**Task instructions:**
Read through the entries below and return each line with the word "computer".

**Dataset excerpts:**
= = = = =
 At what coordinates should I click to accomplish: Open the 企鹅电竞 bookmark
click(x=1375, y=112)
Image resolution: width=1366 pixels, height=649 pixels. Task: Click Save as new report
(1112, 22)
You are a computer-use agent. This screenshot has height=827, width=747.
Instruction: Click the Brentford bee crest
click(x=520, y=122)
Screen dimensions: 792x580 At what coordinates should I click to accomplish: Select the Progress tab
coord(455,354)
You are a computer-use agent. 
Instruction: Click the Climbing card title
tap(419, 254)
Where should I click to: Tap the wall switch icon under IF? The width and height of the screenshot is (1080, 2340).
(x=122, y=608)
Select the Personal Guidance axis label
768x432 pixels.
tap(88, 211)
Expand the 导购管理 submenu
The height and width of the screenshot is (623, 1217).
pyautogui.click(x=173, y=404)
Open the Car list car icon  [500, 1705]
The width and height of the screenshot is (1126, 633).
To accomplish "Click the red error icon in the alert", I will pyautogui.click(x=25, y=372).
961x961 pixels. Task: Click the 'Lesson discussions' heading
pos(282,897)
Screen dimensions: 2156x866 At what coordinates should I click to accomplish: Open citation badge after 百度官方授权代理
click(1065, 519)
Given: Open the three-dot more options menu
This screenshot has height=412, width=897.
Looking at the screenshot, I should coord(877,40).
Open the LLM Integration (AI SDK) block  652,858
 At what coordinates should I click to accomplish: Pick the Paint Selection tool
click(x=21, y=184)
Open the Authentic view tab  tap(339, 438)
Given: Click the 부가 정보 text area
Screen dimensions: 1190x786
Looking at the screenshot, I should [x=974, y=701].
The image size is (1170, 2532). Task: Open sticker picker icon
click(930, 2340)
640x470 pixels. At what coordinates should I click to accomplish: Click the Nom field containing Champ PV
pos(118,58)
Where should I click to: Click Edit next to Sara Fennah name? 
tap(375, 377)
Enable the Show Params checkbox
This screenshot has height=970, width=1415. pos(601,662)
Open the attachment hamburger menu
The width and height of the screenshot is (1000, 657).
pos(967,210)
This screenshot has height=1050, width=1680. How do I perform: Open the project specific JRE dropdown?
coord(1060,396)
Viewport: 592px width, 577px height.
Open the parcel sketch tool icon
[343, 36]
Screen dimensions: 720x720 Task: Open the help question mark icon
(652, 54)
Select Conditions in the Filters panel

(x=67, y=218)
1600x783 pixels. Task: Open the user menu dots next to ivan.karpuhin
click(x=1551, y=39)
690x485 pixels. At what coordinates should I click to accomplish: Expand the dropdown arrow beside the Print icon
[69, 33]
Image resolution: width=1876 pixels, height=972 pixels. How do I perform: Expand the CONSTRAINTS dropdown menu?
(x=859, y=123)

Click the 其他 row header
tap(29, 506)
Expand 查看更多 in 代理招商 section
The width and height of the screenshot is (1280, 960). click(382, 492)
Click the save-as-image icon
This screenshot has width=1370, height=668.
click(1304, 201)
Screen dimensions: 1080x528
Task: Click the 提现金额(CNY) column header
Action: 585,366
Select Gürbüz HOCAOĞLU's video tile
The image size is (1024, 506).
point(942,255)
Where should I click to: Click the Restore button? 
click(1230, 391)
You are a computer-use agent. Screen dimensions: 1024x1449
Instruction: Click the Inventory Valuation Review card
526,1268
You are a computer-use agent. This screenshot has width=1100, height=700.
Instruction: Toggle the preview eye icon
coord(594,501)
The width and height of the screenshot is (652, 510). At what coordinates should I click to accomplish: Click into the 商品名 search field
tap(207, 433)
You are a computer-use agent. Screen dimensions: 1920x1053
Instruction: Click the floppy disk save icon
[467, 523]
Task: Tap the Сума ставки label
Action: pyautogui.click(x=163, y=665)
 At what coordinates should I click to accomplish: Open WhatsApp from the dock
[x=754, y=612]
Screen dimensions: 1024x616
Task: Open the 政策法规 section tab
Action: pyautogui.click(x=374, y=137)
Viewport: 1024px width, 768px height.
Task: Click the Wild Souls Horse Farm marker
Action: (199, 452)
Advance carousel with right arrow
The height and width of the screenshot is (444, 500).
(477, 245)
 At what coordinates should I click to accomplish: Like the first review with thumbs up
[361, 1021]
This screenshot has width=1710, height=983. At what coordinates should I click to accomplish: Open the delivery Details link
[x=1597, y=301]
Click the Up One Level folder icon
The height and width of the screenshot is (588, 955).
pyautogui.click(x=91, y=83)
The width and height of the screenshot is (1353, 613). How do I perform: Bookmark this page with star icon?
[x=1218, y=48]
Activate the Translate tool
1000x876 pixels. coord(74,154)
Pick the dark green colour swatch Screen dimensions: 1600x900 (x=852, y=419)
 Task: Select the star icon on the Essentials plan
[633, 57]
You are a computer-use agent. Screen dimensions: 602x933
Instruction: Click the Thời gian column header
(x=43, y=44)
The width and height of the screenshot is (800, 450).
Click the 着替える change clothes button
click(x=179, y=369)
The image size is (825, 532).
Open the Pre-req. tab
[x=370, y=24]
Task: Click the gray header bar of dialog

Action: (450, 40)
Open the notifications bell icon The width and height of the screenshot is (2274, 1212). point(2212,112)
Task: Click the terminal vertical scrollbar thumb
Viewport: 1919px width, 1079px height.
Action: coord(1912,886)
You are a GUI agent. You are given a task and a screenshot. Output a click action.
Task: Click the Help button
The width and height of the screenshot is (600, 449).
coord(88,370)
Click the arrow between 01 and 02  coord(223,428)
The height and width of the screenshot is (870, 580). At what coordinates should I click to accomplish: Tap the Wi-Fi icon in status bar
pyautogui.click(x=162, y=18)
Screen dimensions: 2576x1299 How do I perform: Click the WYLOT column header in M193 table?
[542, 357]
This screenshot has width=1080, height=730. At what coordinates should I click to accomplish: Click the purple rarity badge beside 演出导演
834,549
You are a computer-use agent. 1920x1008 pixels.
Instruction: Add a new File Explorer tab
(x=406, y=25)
= = = = =
**Written response:**
You are a computer-use agent. This screenshot has height=827, width=747.
You are a computer-use agent. 
You are a computer-use agent. Screen dimensions: 1024x1449
You are a computer-use agent. This screenshot has width=1100, height=700.
You are a computer-use agent. Screen dimensions: 1920x1053
You are a computer-use agent. Screen dimensions: 602x933
You are a computer-use agent. 1920x1008 pixels.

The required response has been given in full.